### Page excerpt:
______

What Marshall is doing is a form of cognitive dissonance. it’s like a psychological experiment in which a group of people get an obviously impossible task. As they fail, they try harder, grow more grandiose in their boasts about success, and do all sorts of things to compensate for the gap between what happened and what they expected.
One of the other things some of the group will do is reaffirm the correctness of their basic methods. They’ve been failing, the story would go, because they haven’t been managing the project properly.
You’ll see a variation of that in comments former Nalcor board member and chair Cathy Bennett made in a conversation with Daly the day after Marshall was on Open Line. The problem with Muskrat Falls, according to Bennett, is that the Conservatives are not managing it properly. They are using the wrong method. Bennett’s answer is to redouble the efforts to get it right. She does not believe in doing the same things. Bennett wants to do more of the same things.
Bennett’s starting point was that the government cannot stop the project at all, ever, as Marshall suggested at one point. Muskrat Falls must go ahead, regardless. As costs go up, the provincial government must double its efforts to find ways to cut costs. She didn’t have any specific suggestions but you can imagine someone who thinks that more management will fix things might suggest cutting the cost of supplies - buying cheaper concrete maybe – or using half as many light bulbs in the stairwells. Maybe cheaper screws. That kind of thing.
Both of these arguments, that is the grandiose claims or the critique of past methods reflect not only cognitive dissonance but also the sort of fundamentally flawed thinking that drives megaprojects like this. We’ve seen lots of the same sorts of things early. Kathy Dunderdale, for example, used to argue that only the folks at Nalcor were smart enough to understand this project and to carry it forward. That’s a common fallacy that drive megaprojects.
Another cabinet minister – Derek Dalley – used the same claim recently when he talked about getting an outside expert to look over Nalcor’s shoulder. Can’t be done, says Dalley. Nalcor has already done all that and found all the experts. The smart people all back Muskrat Falls.

______

### Provided material:
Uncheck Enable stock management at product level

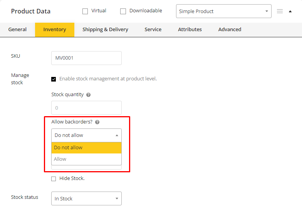[54, 79]
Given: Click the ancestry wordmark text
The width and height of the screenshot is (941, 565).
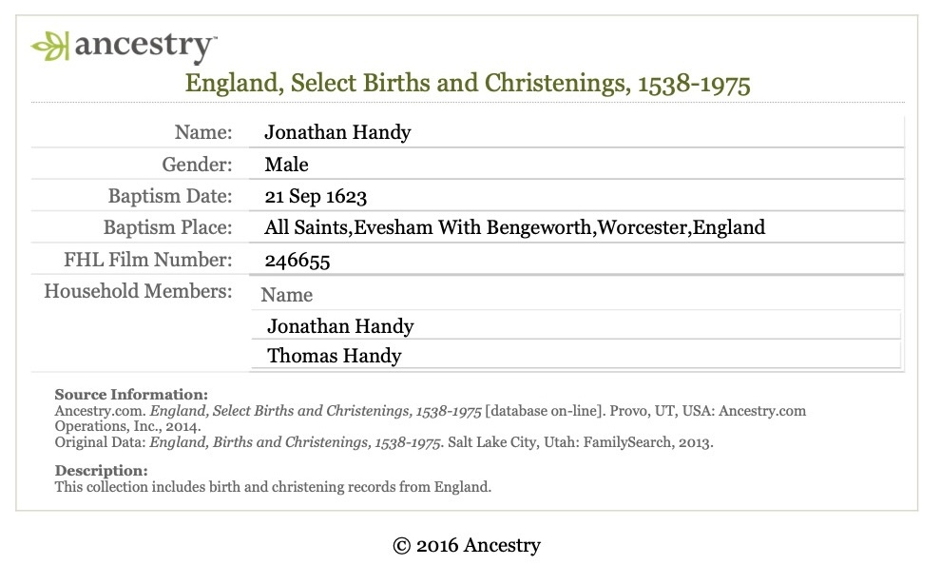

______

### Things to do:
**1)** In the Muskrat Falls commentary, what did Kathy Dunderdale used to argue about the people at Nalcor?
**2)** Summarize the Muskrat Falls commentary in two sentences.
**3)** Write the next few paragraphs of the Muskrat Falls commentary, picking up after its final sentence.
The lines have nothing to do with the text.

### Expected responses:
**1)** She argued that only the folks at Nalcor were smart enough to understand the project and carry it forward.

**2)** The commentary calls Marshall's conduct a form of cognitive dissonance and says former Nalcor board member and chair Cathy Bennett blames the Conservatives for managing Muskrat Falls improperly, insisting the project must go ahead regardless and that the government must redouble its efforts to cut costs. It argues that both views reflect the flawed thinking that drives megaprojects, citing Kathy Dunderdale's and Derek Dalley's claims that the expertise lies with Nalcor.

**3)**
There’s a reason why people call this sort of thing a fallacy. It’s an unsound argument, a mistaken belief. Nalcor has huge problems with its management practices and there are experts who are ready to find the problems and point out how to fix them. The public utilities board found one such expert. Their interim report on the blackouts in January are an indictment of Nalcor’s management practices.
The only thing Nalcor supporters like Dalley can point to, incidentally, are reports done by contractors hired by Nalcor or the provincial government and set to work under conditions set by Nalcor. Genuinely independent reviews have been highly critical of the company’s arguments for the megaproject.
The fundamental problem with Muskrat Falls is that it was entirely a political project justified by arguments about its performance that were, as it fairly quickly became apparent, completely unfounded. In other words, Muskrat Falls never made sense. It could never do what its backers claimed, whether we are talking about the money it would make, the power it would generate, or even the cost of the whole thing.
That’s the fundamental contradiction that the project’s supporters are grappling with: it’s the impossible task from the psychological experiment. By the time people like Marshall and Bennett break through their delusions and admit the whole thing will never work, we will be so far along with construction that shutting the whole thing down won’t even be possible.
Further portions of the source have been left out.